Anoche recapitulé con Juan Carlos lo ocurrido en su primer día de clases. Está contento con sus dos maestras, la de las materias, la principal, y la de inglés. De ambas, desconocidas hasta ayer, se expresó en términos cariñosos. Estoy convencido de que la primera impresión puede ser definitiva en la docencia, así que me alegra escucharlo y verlo así.
Cuando le pedí detalles abundó en un hecho que no había vivido, tampoco yo como padre, hasta donde la memoria recuerda. La maestra de inglés hizo un brindis con los niños; bebieron refresco y en sus palabras confesó estar muy feliz por trabajar en el colegio y por ser la maestra de ese grupo. Las palabras infantiles fueron vehementes.
¡Es así de simple!

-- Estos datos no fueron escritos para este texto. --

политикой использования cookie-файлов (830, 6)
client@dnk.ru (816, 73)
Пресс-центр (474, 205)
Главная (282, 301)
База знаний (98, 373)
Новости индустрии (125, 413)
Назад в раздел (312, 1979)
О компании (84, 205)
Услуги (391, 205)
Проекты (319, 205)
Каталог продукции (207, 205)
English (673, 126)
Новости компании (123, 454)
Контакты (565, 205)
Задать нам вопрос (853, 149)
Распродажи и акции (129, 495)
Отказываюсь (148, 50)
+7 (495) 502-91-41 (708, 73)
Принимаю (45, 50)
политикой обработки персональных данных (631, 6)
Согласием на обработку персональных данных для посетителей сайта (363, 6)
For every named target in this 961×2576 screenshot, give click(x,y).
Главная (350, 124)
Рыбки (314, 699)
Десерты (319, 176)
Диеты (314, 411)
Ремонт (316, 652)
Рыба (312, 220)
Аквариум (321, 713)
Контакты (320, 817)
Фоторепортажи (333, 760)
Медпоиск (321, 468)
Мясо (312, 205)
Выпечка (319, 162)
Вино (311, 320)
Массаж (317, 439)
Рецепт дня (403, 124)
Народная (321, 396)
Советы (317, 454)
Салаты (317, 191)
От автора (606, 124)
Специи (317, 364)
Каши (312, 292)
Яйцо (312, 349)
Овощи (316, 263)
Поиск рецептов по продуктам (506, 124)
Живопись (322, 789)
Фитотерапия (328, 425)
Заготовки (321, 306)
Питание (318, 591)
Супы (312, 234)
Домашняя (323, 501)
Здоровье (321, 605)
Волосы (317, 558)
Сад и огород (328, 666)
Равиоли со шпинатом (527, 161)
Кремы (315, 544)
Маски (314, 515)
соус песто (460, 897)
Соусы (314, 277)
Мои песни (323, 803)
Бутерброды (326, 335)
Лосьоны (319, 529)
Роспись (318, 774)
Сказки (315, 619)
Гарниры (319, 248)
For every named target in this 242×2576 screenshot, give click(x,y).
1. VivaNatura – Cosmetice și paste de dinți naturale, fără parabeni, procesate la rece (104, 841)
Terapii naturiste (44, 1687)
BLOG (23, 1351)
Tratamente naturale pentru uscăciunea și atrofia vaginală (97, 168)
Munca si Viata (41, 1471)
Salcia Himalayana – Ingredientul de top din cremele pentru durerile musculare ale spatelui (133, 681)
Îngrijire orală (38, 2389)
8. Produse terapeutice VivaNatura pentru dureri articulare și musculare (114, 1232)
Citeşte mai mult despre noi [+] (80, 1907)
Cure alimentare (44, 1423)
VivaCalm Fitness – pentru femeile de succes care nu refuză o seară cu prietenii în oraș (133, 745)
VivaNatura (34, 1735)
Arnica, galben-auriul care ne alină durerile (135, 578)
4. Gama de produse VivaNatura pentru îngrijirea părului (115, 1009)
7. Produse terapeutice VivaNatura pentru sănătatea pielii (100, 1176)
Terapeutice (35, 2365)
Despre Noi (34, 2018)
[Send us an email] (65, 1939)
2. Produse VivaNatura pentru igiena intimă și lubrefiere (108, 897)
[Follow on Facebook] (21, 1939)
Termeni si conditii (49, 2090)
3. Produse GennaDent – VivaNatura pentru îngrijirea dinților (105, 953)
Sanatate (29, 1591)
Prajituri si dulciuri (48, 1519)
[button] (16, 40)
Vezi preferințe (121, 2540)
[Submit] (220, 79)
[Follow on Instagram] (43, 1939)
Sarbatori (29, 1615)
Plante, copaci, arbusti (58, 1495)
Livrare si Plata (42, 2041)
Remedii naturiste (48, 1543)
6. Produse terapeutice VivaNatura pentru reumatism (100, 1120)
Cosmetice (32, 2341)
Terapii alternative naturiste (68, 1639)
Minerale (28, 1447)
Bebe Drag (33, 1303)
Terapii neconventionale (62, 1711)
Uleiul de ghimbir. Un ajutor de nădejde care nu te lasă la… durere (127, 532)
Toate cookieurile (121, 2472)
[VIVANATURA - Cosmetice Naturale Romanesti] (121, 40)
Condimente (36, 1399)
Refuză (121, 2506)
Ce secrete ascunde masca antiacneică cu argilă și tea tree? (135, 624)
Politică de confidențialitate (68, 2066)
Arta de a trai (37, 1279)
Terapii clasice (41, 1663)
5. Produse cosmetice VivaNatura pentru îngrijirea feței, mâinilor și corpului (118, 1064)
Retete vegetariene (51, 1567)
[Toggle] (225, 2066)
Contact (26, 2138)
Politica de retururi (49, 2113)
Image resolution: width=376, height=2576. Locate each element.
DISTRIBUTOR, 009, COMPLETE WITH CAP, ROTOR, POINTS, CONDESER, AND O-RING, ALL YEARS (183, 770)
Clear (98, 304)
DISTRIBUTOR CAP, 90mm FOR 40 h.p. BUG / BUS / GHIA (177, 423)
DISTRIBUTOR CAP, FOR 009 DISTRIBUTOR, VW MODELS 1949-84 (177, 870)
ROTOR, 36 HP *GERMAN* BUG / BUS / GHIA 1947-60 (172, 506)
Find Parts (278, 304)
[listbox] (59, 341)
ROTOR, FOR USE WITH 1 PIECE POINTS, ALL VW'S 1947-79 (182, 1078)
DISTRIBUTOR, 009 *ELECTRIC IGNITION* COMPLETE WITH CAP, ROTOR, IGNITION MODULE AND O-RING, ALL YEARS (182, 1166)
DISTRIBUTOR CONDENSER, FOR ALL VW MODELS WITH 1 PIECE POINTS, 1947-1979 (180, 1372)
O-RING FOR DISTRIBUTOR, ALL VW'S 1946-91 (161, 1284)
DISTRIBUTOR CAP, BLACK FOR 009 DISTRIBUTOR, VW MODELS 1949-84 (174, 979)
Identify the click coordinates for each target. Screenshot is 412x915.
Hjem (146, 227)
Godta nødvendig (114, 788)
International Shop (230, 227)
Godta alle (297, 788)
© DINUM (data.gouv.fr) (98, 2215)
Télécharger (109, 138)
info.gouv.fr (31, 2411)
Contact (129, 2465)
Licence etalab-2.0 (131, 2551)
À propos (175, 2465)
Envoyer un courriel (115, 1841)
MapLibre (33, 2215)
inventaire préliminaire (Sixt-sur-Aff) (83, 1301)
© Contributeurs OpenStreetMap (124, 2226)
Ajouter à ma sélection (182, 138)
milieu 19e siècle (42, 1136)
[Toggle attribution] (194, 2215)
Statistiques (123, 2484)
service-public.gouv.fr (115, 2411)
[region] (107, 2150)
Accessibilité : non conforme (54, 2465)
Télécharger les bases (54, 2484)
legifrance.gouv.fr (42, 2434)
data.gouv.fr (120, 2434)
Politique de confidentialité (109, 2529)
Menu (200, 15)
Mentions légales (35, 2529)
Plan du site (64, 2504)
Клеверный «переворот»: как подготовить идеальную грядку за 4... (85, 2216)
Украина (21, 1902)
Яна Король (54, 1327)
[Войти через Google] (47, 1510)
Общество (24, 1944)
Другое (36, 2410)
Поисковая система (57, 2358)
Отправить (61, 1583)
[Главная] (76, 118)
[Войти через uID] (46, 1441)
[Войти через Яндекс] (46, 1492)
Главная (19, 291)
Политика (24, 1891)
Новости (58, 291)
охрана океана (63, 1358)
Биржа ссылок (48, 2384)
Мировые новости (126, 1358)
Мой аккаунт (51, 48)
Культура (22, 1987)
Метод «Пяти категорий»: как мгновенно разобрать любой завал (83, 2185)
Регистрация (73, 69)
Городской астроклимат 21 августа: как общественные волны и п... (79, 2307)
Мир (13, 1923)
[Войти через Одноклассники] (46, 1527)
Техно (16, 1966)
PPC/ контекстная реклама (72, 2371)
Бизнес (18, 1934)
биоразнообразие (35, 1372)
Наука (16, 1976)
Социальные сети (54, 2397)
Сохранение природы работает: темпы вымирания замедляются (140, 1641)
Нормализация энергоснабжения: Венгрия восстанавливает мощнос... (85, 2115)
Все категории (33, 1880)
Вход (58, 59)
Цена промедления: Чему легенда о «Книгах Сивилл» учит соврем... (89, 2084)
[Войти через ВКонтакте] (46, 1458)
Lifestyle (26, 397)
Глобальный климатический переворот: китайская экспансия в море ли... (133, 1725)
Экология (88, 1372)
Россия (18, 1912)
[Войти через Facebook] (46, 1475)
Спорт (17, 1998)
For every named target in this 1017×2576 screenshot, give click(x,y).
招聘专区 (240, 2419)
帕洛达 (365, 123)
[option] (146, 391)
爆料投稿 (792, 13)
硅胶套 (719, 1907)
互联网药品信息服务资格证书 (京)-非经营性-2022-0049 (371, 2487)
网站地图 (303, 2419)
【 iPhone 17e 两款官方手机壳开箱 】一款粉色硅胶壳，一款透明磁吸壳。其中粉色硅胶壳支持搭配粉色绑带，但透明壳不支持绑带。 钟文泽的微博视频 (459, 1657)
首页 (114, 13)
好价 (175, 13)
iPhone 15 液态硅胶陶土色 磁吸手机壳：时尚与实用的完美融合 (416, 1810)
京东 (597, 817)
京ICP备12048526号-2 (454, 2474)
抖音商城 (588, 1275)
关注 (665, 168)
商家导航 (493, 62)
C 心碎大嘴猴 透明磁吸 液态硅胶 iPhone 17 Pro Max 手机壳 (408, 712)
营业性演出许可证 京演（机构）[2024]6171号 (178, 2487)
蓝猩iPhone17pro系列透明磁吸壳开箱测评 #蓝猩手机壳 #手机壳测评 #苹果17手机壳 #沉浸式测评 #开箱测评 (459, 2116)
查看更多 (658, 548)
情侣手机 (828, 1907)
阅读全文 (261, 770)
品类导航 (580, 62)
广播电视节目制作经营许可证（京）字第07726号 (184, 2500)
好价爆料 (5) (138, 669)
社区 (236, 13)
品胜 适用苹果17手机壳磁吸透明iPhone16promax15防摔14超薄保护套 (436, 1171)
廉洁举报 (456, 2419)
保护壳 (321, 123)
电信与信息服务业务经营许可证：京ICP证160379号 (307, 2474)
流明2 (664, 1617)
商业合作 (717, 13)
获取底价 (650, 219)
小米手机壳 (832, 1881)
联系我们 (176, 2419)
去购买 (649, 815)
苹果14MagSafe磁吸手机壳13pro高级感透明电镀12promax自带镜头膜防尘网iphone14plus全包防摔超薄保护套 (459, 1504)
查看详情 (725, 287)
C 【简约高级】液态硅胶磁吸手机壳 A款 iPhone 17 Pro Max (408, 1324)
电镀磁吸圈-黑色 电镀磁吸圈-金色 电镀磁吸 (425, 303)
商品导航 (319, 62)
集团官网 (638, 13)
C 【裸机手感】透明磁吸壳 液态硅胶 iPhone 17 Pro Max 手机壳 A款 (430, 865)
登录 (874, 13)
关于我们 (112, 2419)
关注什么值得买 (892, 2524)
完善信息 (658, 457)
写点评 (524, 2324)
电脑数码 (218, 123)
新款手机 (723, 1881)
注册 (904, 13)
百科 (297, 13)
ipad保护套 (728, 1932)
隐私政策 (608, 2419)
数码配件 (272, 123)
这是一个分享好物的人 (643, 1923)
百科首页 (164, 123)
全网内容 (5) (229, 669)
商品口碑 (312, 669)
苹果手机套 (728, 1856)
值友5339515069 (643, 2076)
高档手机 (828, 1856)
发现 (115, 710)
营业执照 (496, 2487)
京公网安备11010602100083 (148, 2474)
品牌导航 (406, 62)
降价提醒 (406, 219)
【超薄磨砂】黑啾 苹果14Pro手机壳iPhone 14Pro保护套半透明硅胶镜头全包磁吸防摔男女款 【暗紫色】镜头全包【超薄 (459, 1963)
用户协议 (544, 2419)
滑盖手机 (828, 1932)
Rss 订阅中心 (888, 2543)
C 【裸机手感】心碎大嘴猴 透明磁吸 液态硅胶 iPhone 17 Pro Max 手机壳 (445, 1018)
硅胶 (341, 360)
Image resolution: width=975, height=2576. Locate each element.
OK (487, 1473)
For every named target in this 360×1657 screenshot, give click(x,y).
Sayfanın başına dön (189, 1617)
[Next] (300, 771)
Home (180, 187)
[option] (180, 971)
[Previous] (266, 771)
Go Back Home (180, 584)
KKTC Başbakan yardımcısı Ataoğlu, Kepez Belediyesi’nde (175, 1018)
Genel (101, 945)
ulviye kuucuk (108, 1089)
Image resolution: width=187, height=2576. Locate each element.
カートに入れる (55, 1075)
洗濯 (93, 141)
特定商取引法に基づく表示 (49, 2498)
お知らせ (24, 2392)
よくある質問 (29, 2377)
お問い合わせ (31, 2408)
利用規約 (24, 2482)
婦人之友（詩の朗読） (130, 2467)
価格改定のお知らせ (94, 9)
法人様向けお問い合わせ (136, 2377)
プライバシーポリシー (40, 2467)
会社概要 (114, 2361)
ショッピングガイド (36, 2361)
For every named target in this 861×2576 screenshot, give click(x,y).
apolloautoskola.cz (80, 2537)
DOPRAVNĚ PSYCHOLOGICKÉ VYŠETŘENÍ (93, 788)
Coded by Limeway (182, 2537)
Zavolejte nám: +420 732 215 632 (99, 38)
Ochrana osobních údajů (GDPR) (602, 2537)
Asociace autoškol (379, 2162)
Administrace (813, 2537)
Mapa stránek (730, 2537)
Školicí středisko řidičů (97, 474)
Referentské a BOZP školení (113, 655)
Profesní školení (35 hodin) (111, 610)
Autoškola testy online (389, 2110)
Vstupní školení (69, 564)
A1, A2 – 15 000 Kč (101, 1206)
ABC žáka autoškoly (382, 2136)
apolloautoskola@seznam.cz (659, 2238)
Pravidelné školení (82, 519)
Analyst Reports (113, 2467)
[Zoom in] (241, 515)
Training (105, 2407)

Es así de fácil como las maestras pueden ir conquistando adhesiones y afectos; no me refiero a la bebida y al brindis, sino con hechos inusitados, sorprendiendo a los niños, haciendo algo diferente, convirtiendo a la escuela en una aventura donde siempre puede saltar un conejo de la mochila de la maestra.
¿Hace falta mucho? No. Un poquito de imaginación, otro de dinero (esta vez) y alegría para hacer de la escuela un acontecimiento no solo distinto, que lo es, sino especial, de aprendizajes cuando corresponde, de relaciones humanas, cada vez que sea preciso.